Posted December 19, 2019

If we look at how the blood changes during aging and in Alzheimer’s disease, could we learn something about the brain?

New research shows that measuring proteins in the blood may predict both health and lifespan. The research was published in Nature Medicine with support from a grant from Cure Alzheimer’s Fund. Tony Wyss-Coray, PH.D. and a team of scientists have used advances in protein profiling technology to measure thousands of proteins in the plasma at points across the human lifespan in order to determine what profiles are associated with healthy aging and with disease.

Blood has cells that transport oxygen, fight infectious disease, and carry messenger molecules with information across organ systems. The blood contains hormone-like factors that promote growth and survival; the composition of these factors changes during aging and with disease. The hormone-like factors involved in cell injury, repair, and inflammation increase during aging while those involved in the maintenance and development of tissue decrease with age. Blood tests are beginning to be used as a diagnostic and prognostic tool for many diseases including cancer, brain trauma, and heart failure, as well as amyloid plaque levels in the brain.

Using a technology called SOMAmer the researcher team measured the levels of nearly 3,000 different plasma proteins from more than 4,000 healthy individuals ages 18 – 95. As a key part of the study, the team identified 373 proteins in the blood that showed consistent changes with age across the lifespan of both mice and humans. Using machine learning techniques, this protein change data was used to train an artificial intelligence tool to predict biological age based on a sample donor’s protein profile.  In validation testing, the tool predicted a biological age that was younger than a person’s chronological age for individuals who were indeed healthier both cognitively and physically than individuals of the same chronological age but for whom the tool predicted a correct or older biological age.  The authors hope that this proteomic clock may someday be used to identify individuals at risk for disease.
======
__Work to complete__
**1.** Retype the part of the article on blood proteins and aging between "If we look at" and "healthy aging and with disease.", inclusive.
**2.** Answer these questions using the article on blood proteins and aging:
(a) Which journal published the research?
(b) Which hormone-like factors in the blood decrease with age?
(c) How many proteins did the team find that showed consistent changes with age?
**3.** Based on the article on blood proteins and aging, say whether each statement is true. Answer yes or no, and quote the words that decide it.
(a) The study measured proteins from more than 4,000 healthy people.
(b) Hormone-like factors involved in inflammation decrease during aging.
(c) The 373 proteins showed consistent changes with age in humans only.

__Raw data__
======
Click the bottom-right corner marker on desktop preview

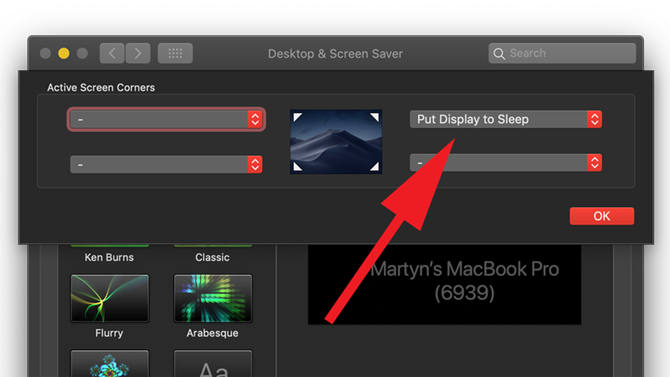[x=374, y=167]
======
__Answers by task__
**1.**
If we look at how the blood changes during aging and in Alzheimer’s disease, could we learn something about the brain?

New research shows that measuring proteins in the blood may predict both health and lifespan. The research was published in Nature Medicine with support from a grant from Cure Alzheimer’s Fund. Tony Wyss-Coray, PH.D. and a team of scientists have used advances in protein profiling technology to measure thousands of proteins in the plasma at points across the human lifespan in order to determine what profiles are associated with healthy aging and with disease.

**2.**
(a) Nature Medicine.
(b) Those involved in the maintenance and development of tissue.
(c) 373.

**3.**
(a) Yes: "from more than 4,000 healthy individuals ages 18 – 95"
(b) No: "The hormone-like factors involved in cell injury, repair, and inflammation increase during aging"
(c) No: "showed consistent changes with age across the lifespan of both mice and humans"